## Action item
Give back, word for word, the line that contains "Viewport: 1400px width, 628px height." and every line that follows it in the data below.

(Pixel coordinate grounding data)
:::
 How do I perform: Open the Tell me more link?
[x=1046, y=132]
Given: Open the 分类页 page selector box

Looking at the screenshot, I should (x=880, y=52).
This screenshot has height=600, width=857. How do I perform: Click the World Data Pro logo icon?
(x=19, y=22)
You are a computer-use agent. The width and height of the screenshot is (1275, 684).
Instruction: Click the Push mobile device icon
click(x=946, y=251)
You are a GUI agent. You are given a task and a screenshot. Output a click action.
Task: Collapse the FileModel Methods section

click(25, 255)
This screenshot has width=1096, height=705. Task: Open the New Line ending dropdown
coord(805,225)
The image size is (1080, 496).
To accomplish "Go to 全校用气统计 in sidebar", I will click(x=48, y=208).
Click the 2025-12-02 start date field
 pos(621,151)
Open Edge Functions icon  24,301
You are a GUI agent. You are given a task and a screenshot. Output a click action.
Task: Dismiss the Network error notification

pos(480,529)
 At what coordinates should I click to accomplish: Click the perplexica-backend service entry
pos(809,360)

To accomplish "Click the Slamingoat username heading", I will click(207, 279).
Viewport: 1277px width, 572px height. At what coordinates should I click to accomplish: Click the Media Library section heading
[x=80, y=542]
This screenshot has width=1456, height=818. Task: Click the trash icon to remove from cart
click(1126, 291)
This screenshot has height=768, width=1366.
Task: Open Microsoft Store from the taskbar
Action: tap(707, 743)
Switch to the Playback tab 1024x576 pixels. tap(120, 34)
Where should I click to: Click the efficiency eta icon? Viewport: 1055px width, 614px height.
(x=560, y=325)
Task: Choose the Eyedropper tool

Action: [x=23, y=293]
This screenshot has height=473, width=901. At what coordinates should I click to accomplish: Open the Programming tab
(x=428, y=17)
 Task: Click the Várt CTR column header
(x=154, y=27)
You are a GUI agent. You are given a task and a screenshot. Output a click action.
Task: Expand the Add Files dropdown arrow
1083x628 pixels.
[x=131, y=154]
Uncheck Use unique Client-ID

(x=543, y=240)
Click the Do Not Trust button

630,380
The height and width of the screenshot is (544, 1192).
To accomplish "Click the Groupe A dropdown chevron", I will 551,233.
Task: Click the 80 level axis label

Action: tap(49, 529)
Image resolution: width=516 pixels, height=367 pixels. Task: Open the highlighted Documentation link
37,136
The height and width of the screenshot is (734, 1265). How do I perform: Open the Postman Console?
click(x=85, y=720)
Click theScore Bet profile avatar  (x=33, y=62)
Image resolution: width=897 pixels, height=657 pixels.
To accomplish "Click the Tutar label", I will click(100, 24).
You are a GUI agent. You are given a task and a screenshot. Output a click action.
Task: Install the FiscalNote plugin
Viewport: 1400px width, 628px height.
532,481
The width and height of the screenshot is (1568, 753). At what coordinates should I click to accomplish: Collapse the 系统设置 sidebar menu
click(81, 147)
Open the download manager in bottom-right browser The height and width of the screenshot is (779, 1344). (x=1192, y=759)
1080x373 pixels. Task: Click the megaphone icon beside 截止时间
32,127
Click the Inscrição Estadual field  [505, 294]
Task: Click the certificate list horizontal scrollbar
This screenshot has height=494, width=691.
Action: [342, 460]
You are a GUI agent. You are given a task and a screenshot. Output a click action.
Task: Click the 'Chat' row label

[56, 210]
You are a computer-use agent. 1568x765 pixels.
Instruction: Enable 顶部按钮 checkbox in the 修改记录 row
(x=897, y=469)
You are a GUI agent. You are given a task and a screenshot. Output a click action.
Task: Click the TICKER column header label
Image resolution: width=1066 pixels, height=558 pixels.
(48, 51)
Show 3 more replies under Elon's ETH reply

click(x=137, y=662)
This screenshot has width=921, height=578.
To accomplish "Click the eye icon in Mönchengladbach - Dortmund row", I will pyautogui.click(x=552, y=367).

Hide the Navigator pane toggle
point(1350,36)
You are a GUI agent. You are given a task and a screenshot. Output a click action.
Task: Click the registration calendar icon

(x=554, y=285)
:::
## Answer to this exercise
Viewport: 1400px width, 628px height.
532,481
The width and height of the screenshot is (1568, 753). At what coordinates should I click to accomplish: Collapse the 系统设置 sidebar menu
click(81, 147)
Open the download manager in bottom-right browser The height and width of the screenshot is (779, 1344). (x=1192, y=759)
1080x373 pixels. Task: Click the megaphone icon beside 截止时间
32,127
Click the Inscrição Estadual field  [505, 294]
Task: Click the certificate list horizontal scrollbar
This screenshot has height=494, width=691.
Action: [342, 460]
You are a GUI agent. You are given a task and a screenshot. Output a click action.
Task: Click the 'Chat' row label

[56, 210]
You are a computer-use agent. 1568x765 pixels.
Instruction: Enable 顶部按钮 checkbox in the 修改记录 row
(x=897, y=469)
You are a GUI agent. You are given a task and a screenshot. Output a click action.
Task: Click the TICKER column header label
Image resolution: width=1066 pixels, height=558 pixels.
(48, 51)
Show 3 more replies under Elon's ETH reply

click(x=137, y=662)
This screenshot has width=921, height=578.
To accomplish "Click the eye icon in Mönchengladbach - Dortmund row", I will pyautogui.click(x=552, y=367).

Hide the Navigator pane toggle
point(1350,36)
You are a GUI agent. You are given a task and a screenshot. Output a click action.
Task: Click the registration calendar icon

(x=554, y=285)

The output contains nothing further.